Michele Goldberg's columns in the New York Times are always well worth reading, and today's was particularly fascinating. She looks at social isolation and loneliness as a factor in the formation of the Trump cult. Some excerpts:
"There are many causes for the overlapping dysfunctions that make contemporary American life feel so dystopian, but loneliness is a big one. Even before Covid, Americans were becoming more isolated. And as Damon Linker pointed out recently in The Week, citing Hannah Arendt, lonely people are drawn to totalitarian ideologies. 'The chief characteristic of the mass man is not brutality and backwardness, but his isolation and lack of normal social relationships,' Arendt concluded in “The Origins of Totalitarianism,” describing those who gave themselves over to all-encompassing mass movements.
A socially healthy society would probably never have elected Trump in the first place. As Daniel Cox, a senior fellow in polling and public opinion at the conservative American Enterprise Institute, wrote in FiveThirtyEight shortly after the 2020 election, the 'share of Americans who are more socially disconnected from society is on the rise. And these voters disproportionately support Trump.'” (our emphasis)
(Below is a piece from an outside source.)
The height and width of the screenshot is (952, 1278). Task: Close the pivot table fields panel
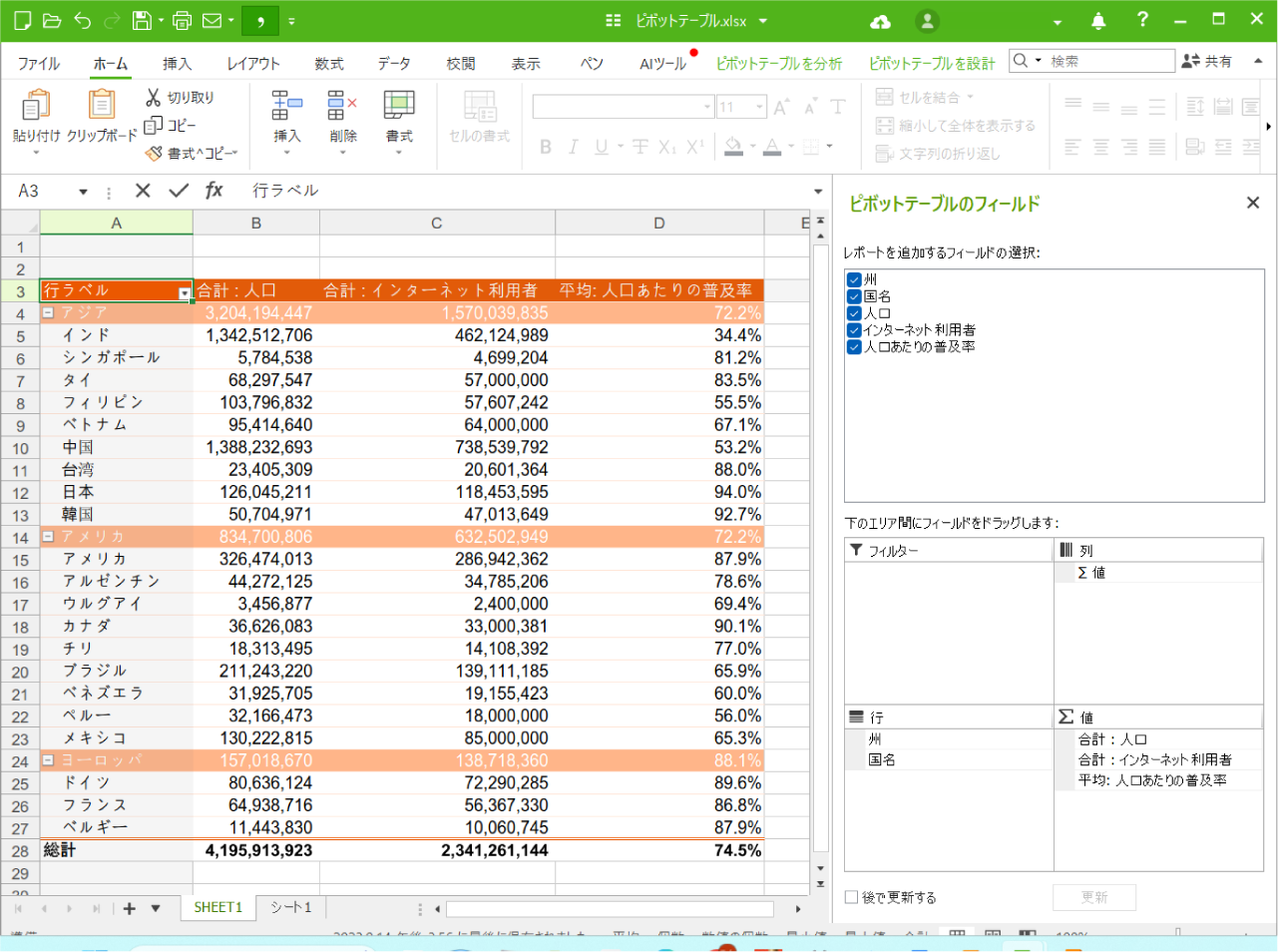(1253, 203)
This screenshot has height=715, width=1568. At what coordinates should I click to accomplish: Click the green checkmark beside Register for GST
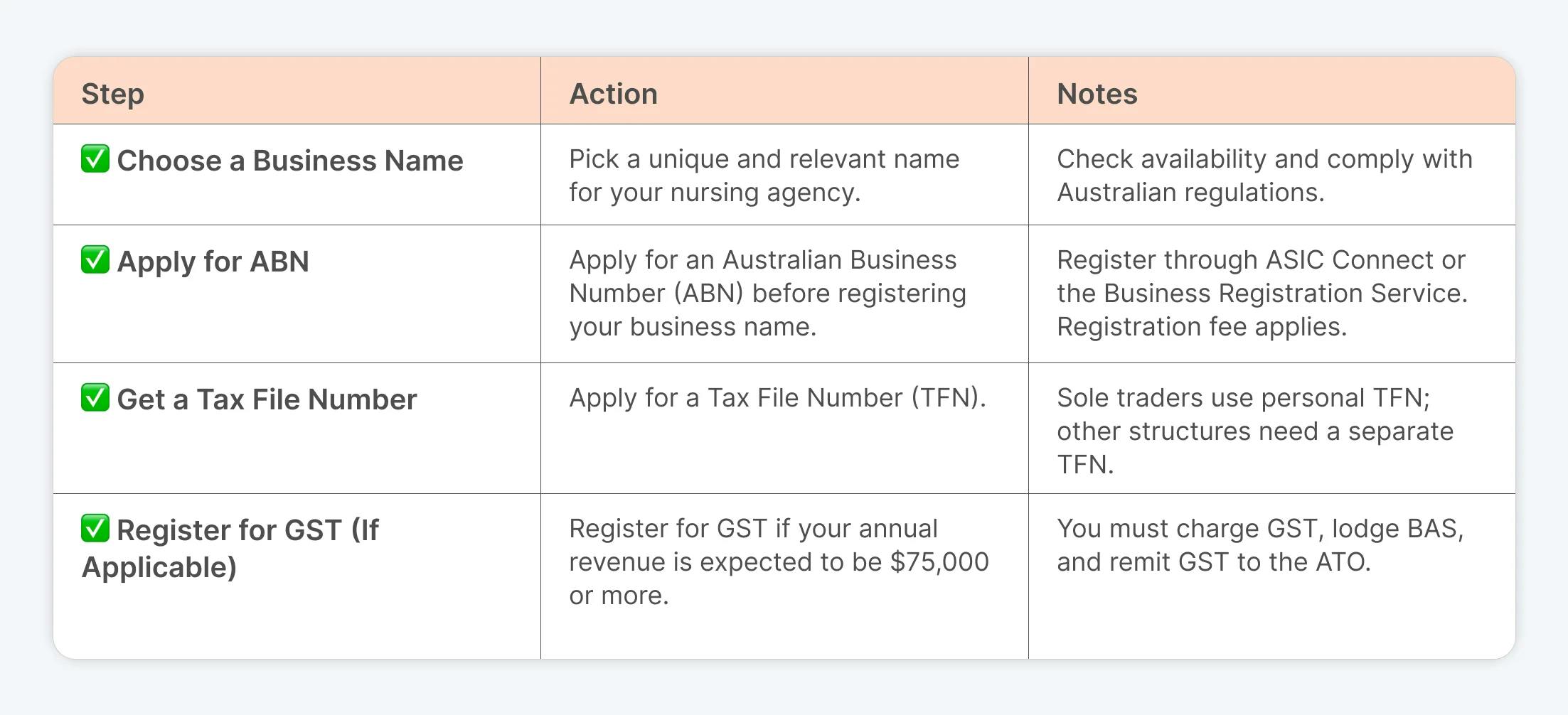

Goldberg goes on to point out that the malicious QAnon cult is part of the pattern of drawing social outcasts to a quasi-religion. In that, they feel a part of something -- a larger family -- that they haven't felt before. Goldberg ends with a story from Michael Bender's book “Frankly, We Did Win This Election: The Inside Story of How Trump Lost” about 60 year-old fanatic Trumpist Randal Thom:
"One of the most vivid characters in Bender’s book is Randal Thom, a 60-year-old Marine veteran whose wife and children left him because of his drug problem, and who spent time in prison. 'The rallies became the organizing principle in his life, and Trump fans loved him for it,' writes Bender. 'Like Trump himself, all of Randal’s past mistakes didn’t matter to them.' When he got sick with what he believed was Covid, he refused to go the hospital, lest he 'potentially increase the caseload on Trump’s watch.' (He survived but died in a car crash on his way home from a Trump boat parade in October.)" (our emphasis)
Thom died as he lived: in fealty to a malignant master con man who cares about himself and no one else, and who regarded followers like Thom as "losers."